On Wednesday, yesterday, I got more done on a to-do list than maybe I ever have since the beginning of creating to-do lists.

I read to my kids, too, and broke up bickerings and soothed bruised feelings, but I was really focused on the to-do list, and had to wonder if that’s why siblings were so efficient at bruising (albeit not physically) one another.

~ ~ ~

On Tuesday, the day before, I had one of those “ultimate” homeschooling moments that went on for at least an hour.

We had a long drive to make, and (thankfully) my children travel well.  The car is a sort of way I get my physical/mental “space” in the day (children are in their places, I’m in mine; they usually entertain themselves and I can zone out in my own thoughts or with the music).

On our way out of town we passed a long line of cars with Joe Miller signs, spurring questions and I began to talk about elections. I tried to say he was running for Senate, but my 4-, 6-, & 7-year-olds didn’t know what Senate meant.

In the last year I’ve been through the whole DVD series of The Truth Project where the lecturer in one episode pointed out the three branches of government came out of Isaiah. So, starting with that verse I began an extemporaneous description about the three branches of government that lasted something like an hour.

It began with political signs and culminated in a touch on the Civil Rights Movement and a character portrait of Ruby Bridges, the 6-year-old black girl who represented the integration of education.

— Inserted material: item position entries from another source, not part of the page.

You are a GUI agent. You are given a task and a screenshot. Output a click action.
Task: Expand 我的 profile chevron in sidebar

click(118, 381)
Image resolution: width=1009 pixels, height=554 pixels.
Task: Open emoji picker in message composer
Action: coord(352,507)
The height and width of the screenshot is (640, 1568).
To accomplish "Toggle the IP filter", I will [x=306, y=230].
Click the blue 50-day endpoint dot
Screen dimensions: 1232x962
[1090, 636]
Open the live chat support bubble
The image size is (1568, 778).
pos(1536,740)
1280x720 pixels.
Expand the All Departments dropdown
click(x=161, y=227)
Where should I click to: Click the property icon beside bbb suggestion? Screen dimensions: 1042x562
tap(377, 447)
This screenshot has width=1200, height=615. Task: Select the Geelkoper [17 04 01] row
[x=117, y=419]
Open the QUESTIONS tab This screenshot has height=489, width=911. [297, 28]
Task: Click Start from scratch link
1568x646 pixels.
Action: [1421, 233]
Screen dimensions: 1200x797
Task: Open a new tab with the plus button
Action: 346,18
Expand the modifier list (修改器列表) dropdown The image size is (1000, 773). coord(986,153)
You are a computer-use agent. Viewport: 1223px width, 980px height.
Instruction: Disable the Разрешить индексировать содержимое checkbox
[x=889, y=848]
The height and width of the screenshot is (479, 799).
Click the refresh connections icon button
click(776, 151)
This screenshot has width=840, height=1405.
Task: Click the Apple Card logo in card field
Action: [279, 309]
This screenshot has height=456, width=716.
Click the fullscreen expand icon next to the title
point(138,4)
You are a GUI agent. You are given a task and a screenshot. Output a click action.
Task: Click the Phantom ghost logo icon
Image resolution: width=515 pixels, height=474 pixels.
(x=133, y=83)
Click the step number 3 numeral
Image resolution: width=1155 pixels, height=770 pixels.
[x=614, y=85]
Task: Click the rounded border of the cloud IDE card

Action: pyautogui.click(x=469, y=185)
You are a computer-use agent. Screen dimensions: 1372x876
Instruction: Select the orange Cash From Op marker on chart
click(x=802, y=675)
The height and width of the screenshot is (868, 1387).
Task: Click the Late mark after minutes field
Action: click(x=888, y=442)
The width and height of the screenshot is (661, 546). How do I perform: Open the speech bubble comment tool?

Now, granted, the children were a captive audience, but the amazing thing was that I kept getting distracted (oops, we missed our turn-off) and every time I’d stop talking one of the girls would beg (just like they do when I’m telling a story), “Keep telling us about the Three Branches of Government, Mom!”

When I got to the part about President Lincoln issuing the Emancipation Proclamation (We’ve been reading a lot of slave escape stories) the back seat erupted in cheers. And I was sad to tell them it didn’t mean anything till the end of the war, and even then it took about another 100 years before Ruby Bridges, a little 6-year-old (“Just your age, Melody!”) was allowed to go to the same schools as white children.

“But that’s not kind, Mama!”

Oh I am thankful for my children’s tender hearts.

~ ~ ~

If I’m allowed to look at my days as a whole, I know I am doing everything, and getting better at doing it well. But looking at my children’s needs, I know I need to do differently.

At some point I hope to learn how to multi-task well enough to give that kind of talk while I’m making “fabulous progress” on my to-do lists.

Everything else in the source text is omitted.